* [ABOUT THIS EXERCISE]:
From the entries below, reproduce exactly the line containing "Identify the click", the line containing "[Facebook] (216, 2471)", and every line in between, with nothing added.

* [SUPPLIED RECORDS]:
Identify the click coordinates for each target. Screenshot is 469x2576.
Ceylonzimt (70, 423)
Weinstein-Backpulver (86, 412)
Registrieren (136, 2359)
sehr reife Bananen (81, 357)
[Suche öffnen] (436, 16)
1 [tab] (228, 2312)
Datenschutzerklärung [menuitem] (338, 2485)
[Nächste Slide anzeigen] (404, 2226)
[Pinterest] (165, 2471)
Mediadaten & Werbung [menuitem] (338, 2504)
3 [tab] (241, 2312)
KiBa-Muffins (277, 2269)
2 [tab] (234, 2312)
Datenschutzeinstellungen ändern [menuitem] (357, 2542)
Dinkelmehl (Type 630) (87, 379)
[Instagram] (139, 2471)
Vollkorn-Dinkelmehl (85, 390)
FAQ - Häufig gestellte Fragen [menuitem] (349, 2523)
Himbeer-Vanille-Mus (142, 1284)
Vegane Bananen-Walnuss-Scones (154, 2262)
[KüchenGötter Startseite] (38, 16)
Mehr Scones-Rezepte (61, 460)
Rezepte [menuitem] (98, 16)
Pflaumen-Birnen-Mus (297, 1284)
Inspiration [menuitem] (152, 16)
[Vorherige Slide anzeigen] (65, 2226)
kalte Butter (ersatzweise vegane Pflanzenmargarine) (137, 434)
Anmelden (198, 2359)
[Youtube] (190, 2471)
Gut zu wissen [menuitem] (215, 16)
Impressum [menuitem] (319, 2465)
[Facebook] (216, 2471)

...

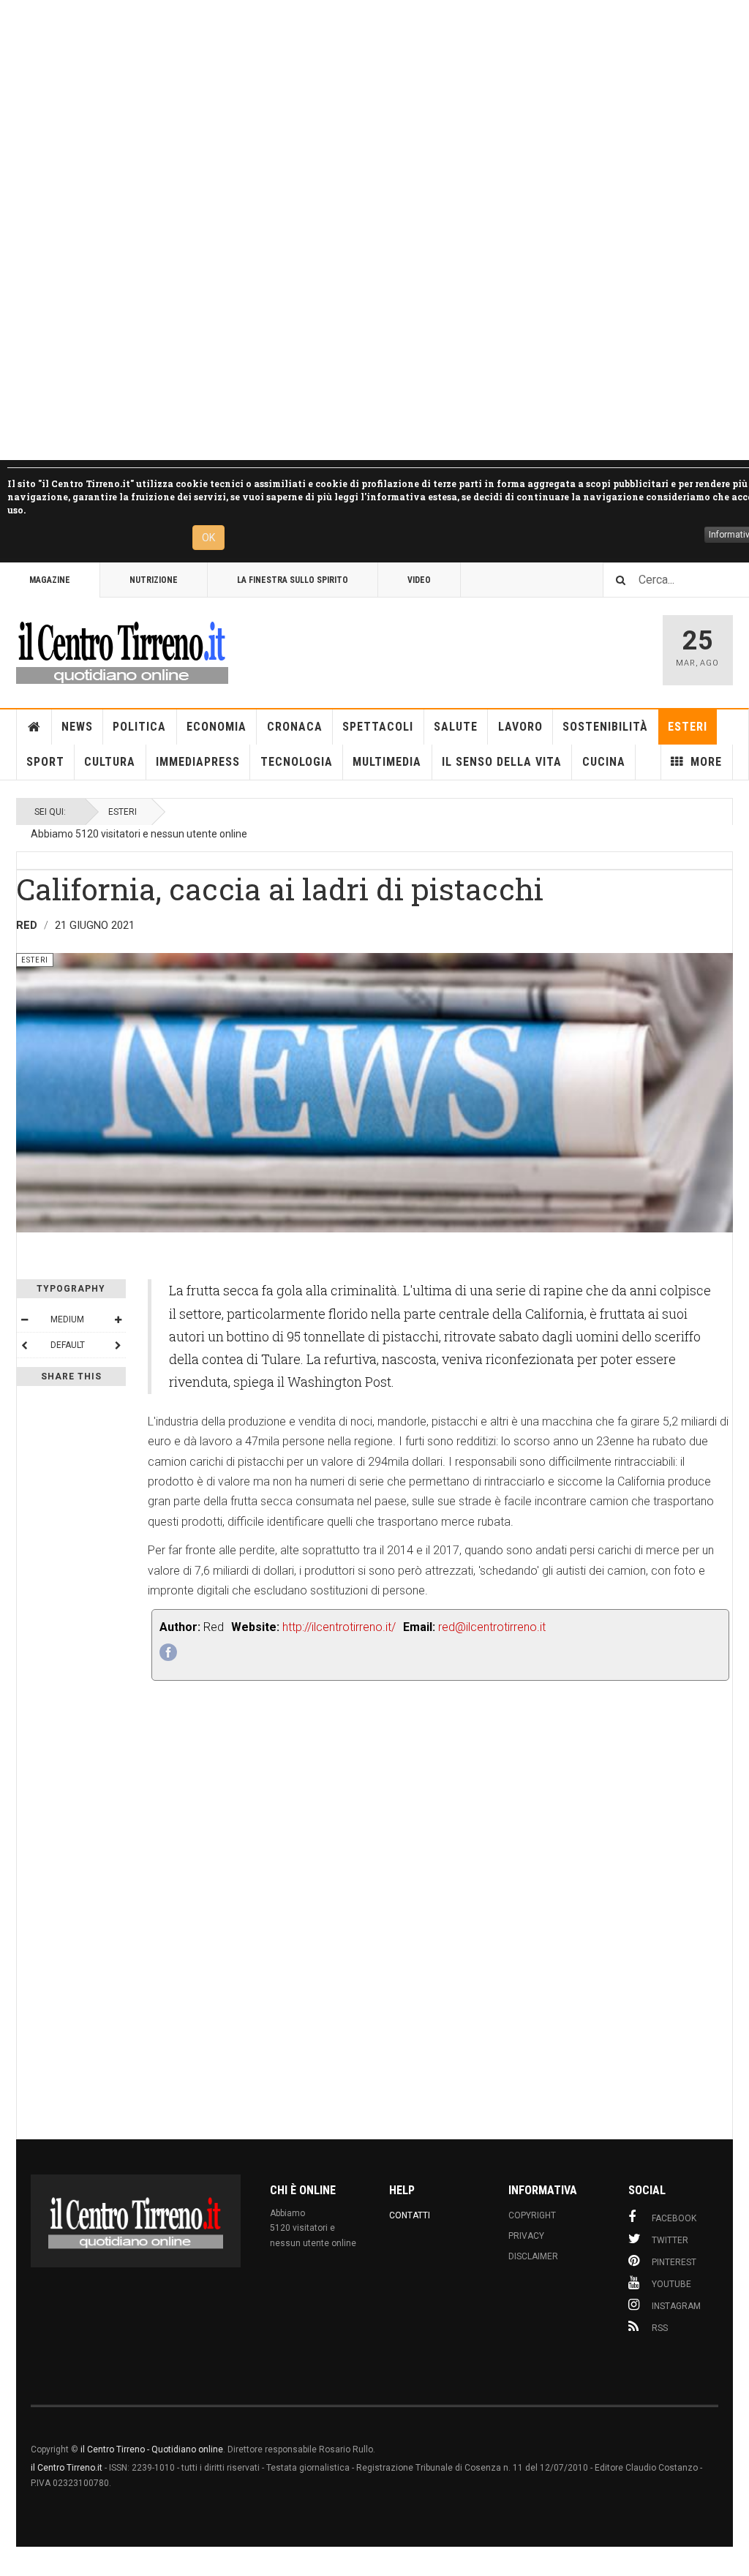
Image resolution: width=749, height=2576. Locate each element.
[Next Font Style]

* [WRITTEN RESPONSE]:
Identify the click coordinates for each target. Screenshot is 469x2576.
Ceylonzimt (70, 423)
Weinstein-Backpulver (86, 412)
Registrieren (136, 2359)
sehr reife Bananen (81, 357)
[Suche öffnen] (436, 16)
1 [tab] (228, 2312)
Datenschutzerklärung [menuitem] (338, 2485)
[Nächste Slide anzeigen] (404, 2226)
[Pinterest] (165, 2471)
Mediadaten & Werbung [menuitem] (338, 2504)
3 [tab] (241, 2312)
KiBa-Muffins (277, 2269)
2 [tab] (234, 2312)
Datenschutzeinstellungen ändern [menuitem] (357, 2542)
Dinkelmehl (Type 630) (87, 379)
[Instagram] (139, 2471)
Vollkorn-Dinkelmehl (85, 390)
FAQ - Häufig gestellte Fragen [menuitem] (349, 2523)
Himbeer-Vanille-Mus (142, 1284)
Vegane Bananen-Walnuss-Scones (154, 2262)
[KüchenGötter Startseite] (38, 16)
Mehr Scones-Rezepte (61, 460)
Rezepte [menuitem] (98, 16)
Pflaumen-Birnen-Mus (297, 1284)
Inspiration [menuitem] (152, 16)
[Vorherige Slide anzeigen] (65, 2226)
kalte Butter (ersatzweise vegane Pflanzenmargarine) (137, 434)
Anmelden (198, 2359)
[Youtube] (190, 2471)
Gut zu wissen [menuitem] (215, 16)
Impressum [menuitem] (319, 2465)
[Facebook] (216, 2471)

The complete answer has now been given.